ACTIVITY:
Where the line containing "Given: Select the" appears in the records below, begin there and repeat each line exactly through the final one, dropping all pictures.

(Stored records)
━━━━━━━━━━━━━━━━
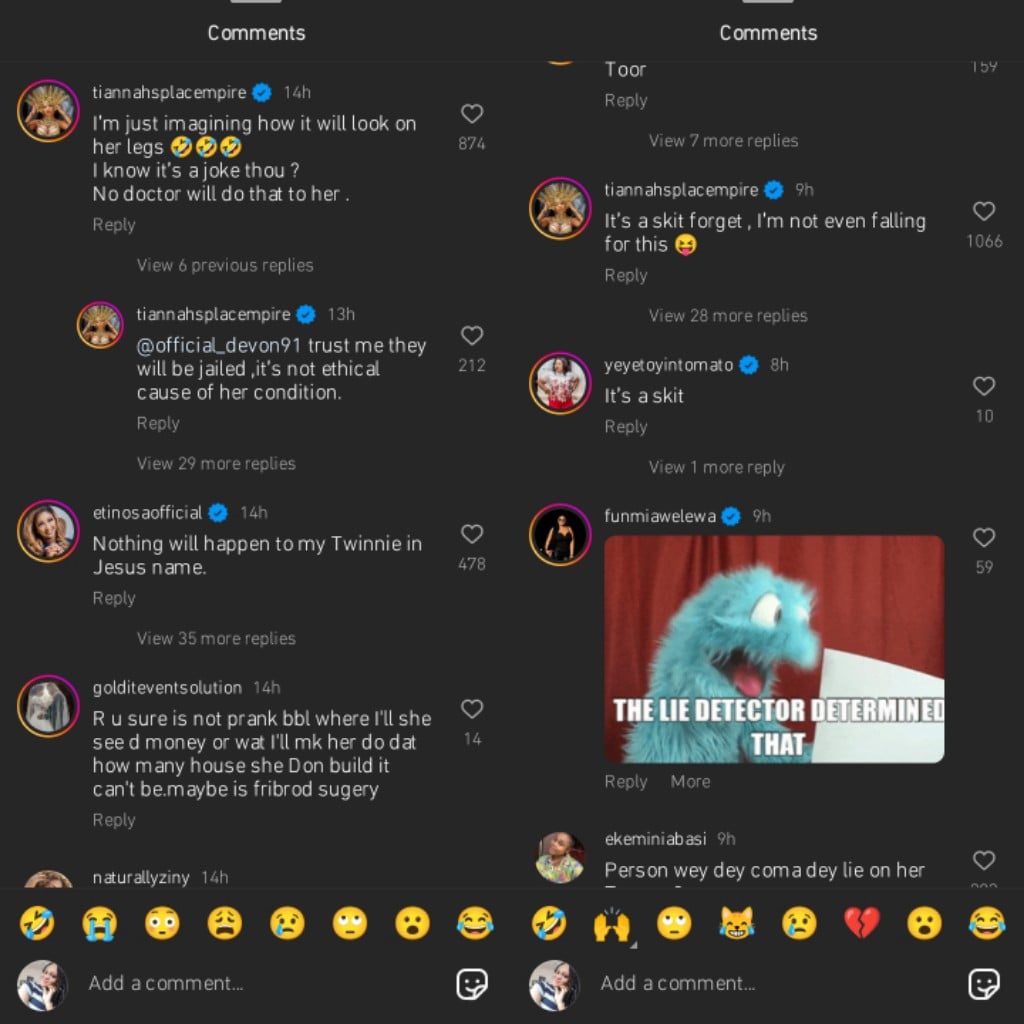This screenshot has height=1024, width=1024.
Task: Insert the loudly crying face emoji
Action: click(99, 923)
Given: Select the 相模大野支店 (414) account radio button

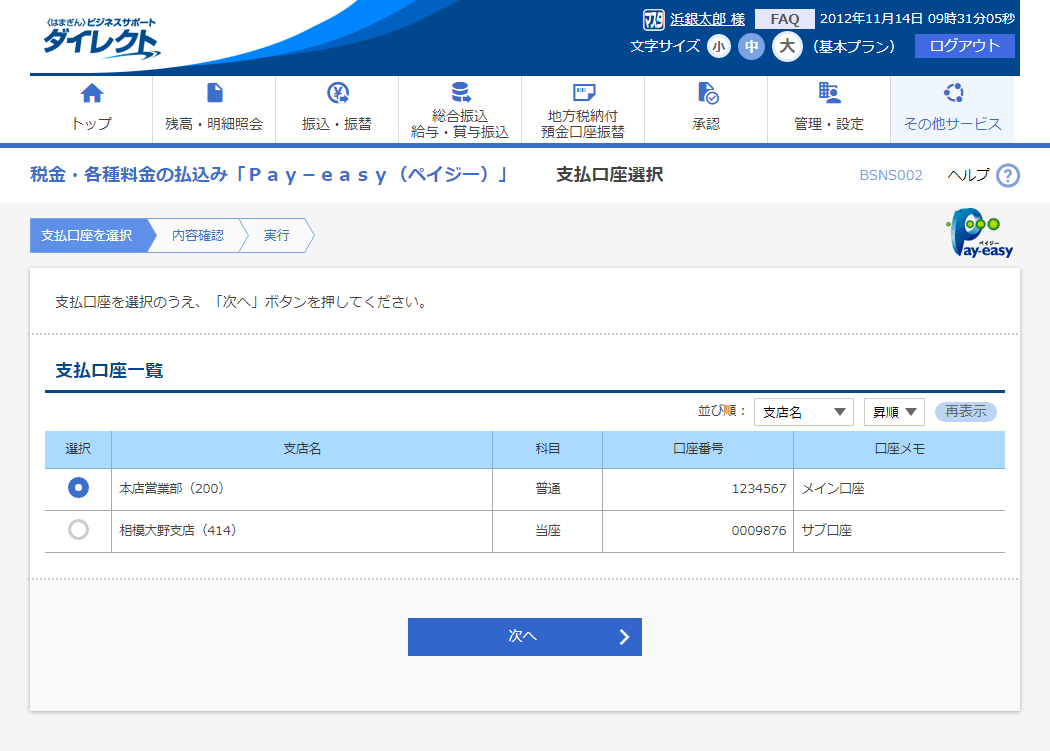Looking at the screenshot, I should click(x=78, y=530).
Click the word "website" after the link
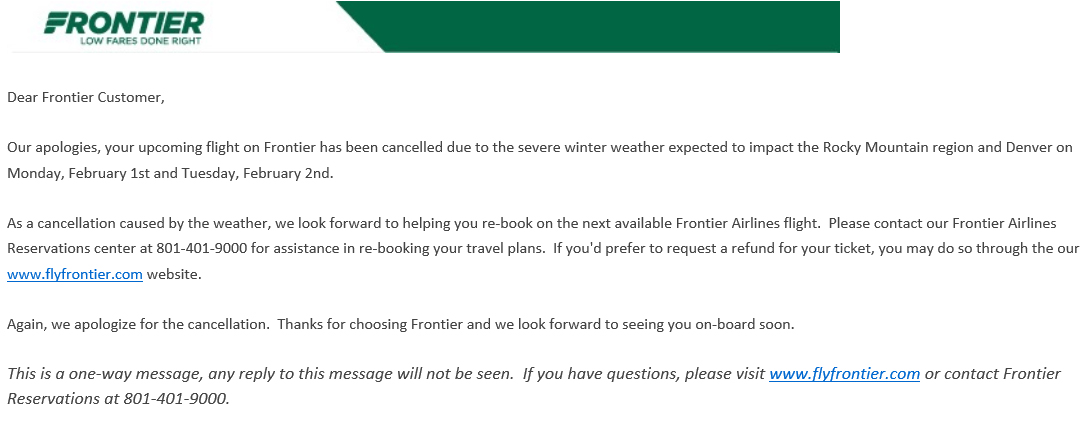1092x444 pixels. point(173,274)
━━━━━━━━━━━━━━━━
ANSWER BELOW:
Given: Select the 相模大野支店 (414) account radio button

Looking at the screenshot, I should click(x=78, y=530).
Click the word "website" after the link
1092x444 pixels. point(173,274)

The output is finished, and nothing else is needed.